Slashdot Mirror

← Back to Stories (view on slashdot.org)

Malicious Injection — It's Not Just For SQL Anymore

Posted by ryuzaki0 on from the injections-that-aren't-fun dept.

nywanna writes "When most people think of malicious injection, they think of SQL injection. The fact is, if you are using XML documents or an LDAP directory, you are just as vulnerable to a malicious injection as you would be using SQL. Bryan Sullivan looks at the different types of malicious code injections and examines the very basics of preventing these injections."

4 of 119 comments (clear)

  1. Re:pr0n by spellraiser · · Score: 5, Funny

    Yeah. Malicious Injection was a pretty good flick. I can't wait for Malicious Injection: The SQL.

    --
    I hear there's rumors on the Slashdots
  2. My rock-solid solution to the injection problem... by Anonymous Coward · · Score: 5, Funny

    ...is to replace database storage, xml, and ldap with comma-delimited text files on anonymous ftp. In fact, my last job fired me for gross incompetence because the other programmers were jealous of the simplicity of my solution.

  3. XML Logic Is Flawed by CowboyBob500 · · Score: 5, Informative

    In his XML example with XPath injection he states that running a certain query can return the entire order history of all customers.
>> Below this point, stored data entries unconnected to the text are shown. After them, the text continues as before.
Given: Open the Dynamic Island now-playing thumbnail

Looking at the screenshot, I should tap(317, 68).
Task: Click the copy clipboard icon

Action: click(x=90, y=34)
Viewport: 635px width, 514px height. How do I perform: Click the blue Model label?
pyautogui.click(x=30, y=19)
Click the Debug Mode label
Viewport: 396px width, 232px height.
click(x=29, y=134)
That may be true, but if the application is returning an XML document containing the entire order history of all customers for each customer request before running an XPath query, then I think the application has more problems than being vulnerable to XPath injection.

    Bob

    --
    Listen to my latest album here
  4. Email header injection attack by DeadSea · · Score: 5, Interesting
    Another example of an injection attack allow an attacker to send spam through a contact form that doesn't normally allow the recipient to be specified by the user.
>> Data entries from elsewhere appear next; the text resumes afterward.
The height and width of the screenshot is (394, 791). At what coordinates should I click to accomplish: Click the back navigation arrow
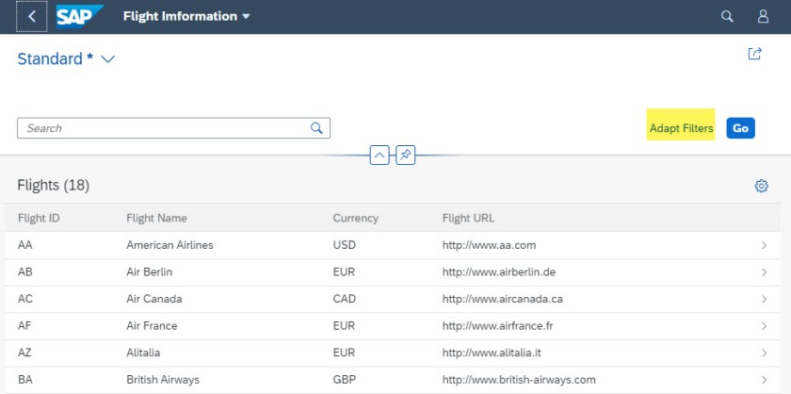click(31, 17)
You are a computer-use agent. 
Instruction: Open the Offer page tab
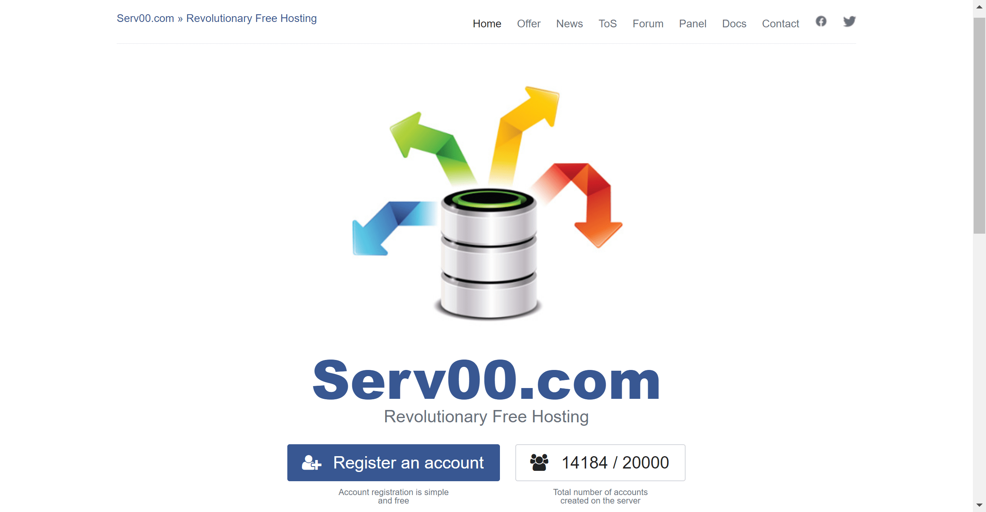pos(528,23)
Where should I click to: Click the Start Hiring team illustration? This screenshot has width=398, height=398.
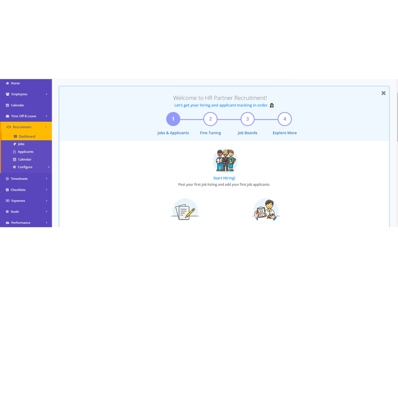225,161
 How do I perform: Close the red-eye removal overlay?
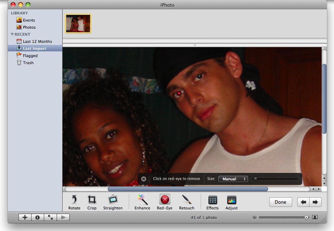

    A webmaster hosts a contact form on his website that allows users to fill out a form to contact him. He allows the user to specify a subject and a message but the recipient is hard coded to webmaster@example.com.

    The message ends up looking like this:

    To: webmaster@example.com
    From: thewebserver@example.com
    Subject: $subject

    $message
    Where $subject and $message are captured from the user on the website.
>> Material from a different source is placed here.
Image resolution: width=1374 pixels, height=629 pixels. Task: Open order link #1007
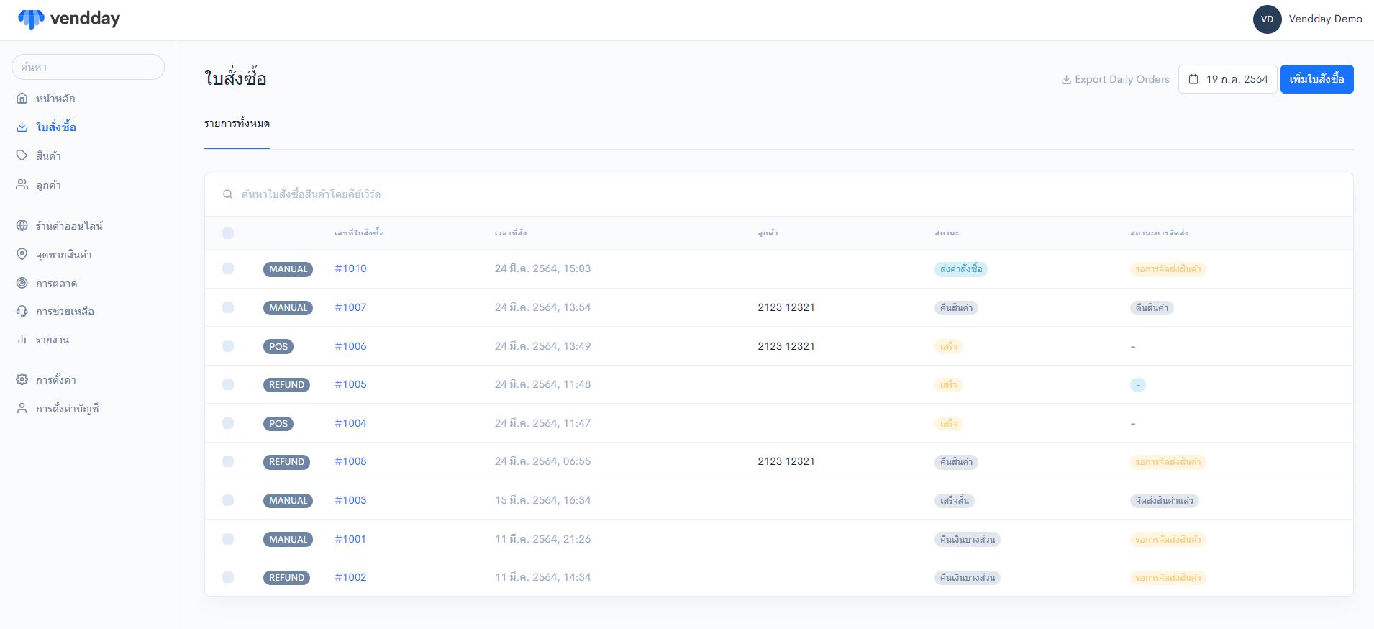350,307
    If the $subject is not properly sanitized, a bot could submit it with a new line in it and be able to start a new line in the headers of the email. That new line could be, for example, a large CC list of people to spam with his message:

    Buy my weight loss pills!
    CC: spammee1@example.com, spammee2@example.com

    Which is why I would suggest using a contact form such as the one that I have written that has already thought about this sort of thing.